Does the description disclose side effects, auth requirements, rate limits, or destructive behavior?

No annotations are provided, so the description carries full burden. It states the behavioral outcome ('Mark a node as unschedulable') but doesn't disclose important traits: whether this requires admin permissions, if it's reversible (implied but not stated), what happens to existing pods (they remain running), or any side effects. For a mutation tool with zero annotation coverage, this is insufficient.

Agents need to know what a tool does to the world before calling it. Descriptions should go beyond structured annotations to explain consequences.

Conciseness5/5

Is the description appropriately sized, front-loaded, and free of redundancy?

The description is a single, efficient sentence that communicates the core functionality without unnecessary words. It's appropriately sized for a simple operation with one parameter.

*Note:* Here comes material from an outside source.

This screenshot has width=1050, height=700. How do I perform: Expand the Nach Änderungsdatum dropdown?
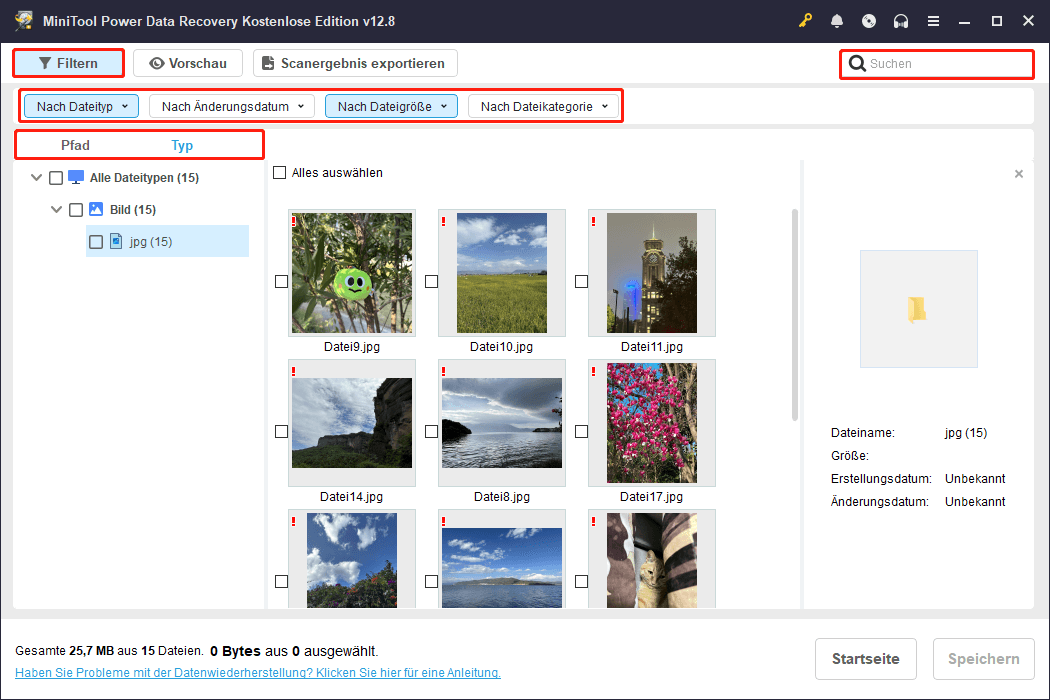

Shorter descriptions cost fewer tokens and are easier for agents to parse. Every sentence should earn its place.

Completeness3/5

Given the tool's complexity, does the description cover enough for an agent to succeed on first attempt?

For a single-parameter mutation tool with no annotations and no output schema, the description is minimally adequate but incomplete. It explains what the tool does but lacks behavioral context, usage guidance, and output information. Given the simplicity of the operation, it's functional but could be more helpful.

Complex tools with many parameters or behaviors need more documentation. Simple tools need less. This dimension scales expectations accordingly.

Parameters3/5

Does the description clarify parameter syntax, constraints, interactions, or defaults beyond what the schema provides?

Schema description coverage is 100%, with the single parameter 'node' clearly documented in the schema as 'The name of the node to cordon'. The description adds no additional parameter information beyond what the schema provides, meeting the baseline for high schema coverage.

Input schemas describe structure but not intent. Descriptions should explain non-obvious parameter relationships and valid value ranges.

Purpose4/5

Does the description clearly state what the tool does and how it differs from similar tools?

The description clearly states the action ('Mark as unschedulable') and resource ('a node'), making the purpose immediately understandable. It doesn't explicitly distinguish from sibling tools like 'drain-node' or 'uncordon-node', but the verb 'cordon' is specific enough in Kubernetes context to imply isolation without eviction.

Agents choose between tools based on descriptions. A clear purpose with a specific verb and resource helps agents select the right tool.

Usage Guidelines2/5

Does the description explain when to use this tool, when not to, or what alternatives exist?

No guidance is provided on when to use this tool versus alternatives like 'drain-node' (which also makes nodes unschedulable but evicts pods) or 'uncordon-node' (the reverse operation). The description lacks context about typical use cases, prerequisites, or exclusions.

Agents often have multiple tools that could apply. Explicit usage guidance like "use X instead of Y when Z" prevents misuse.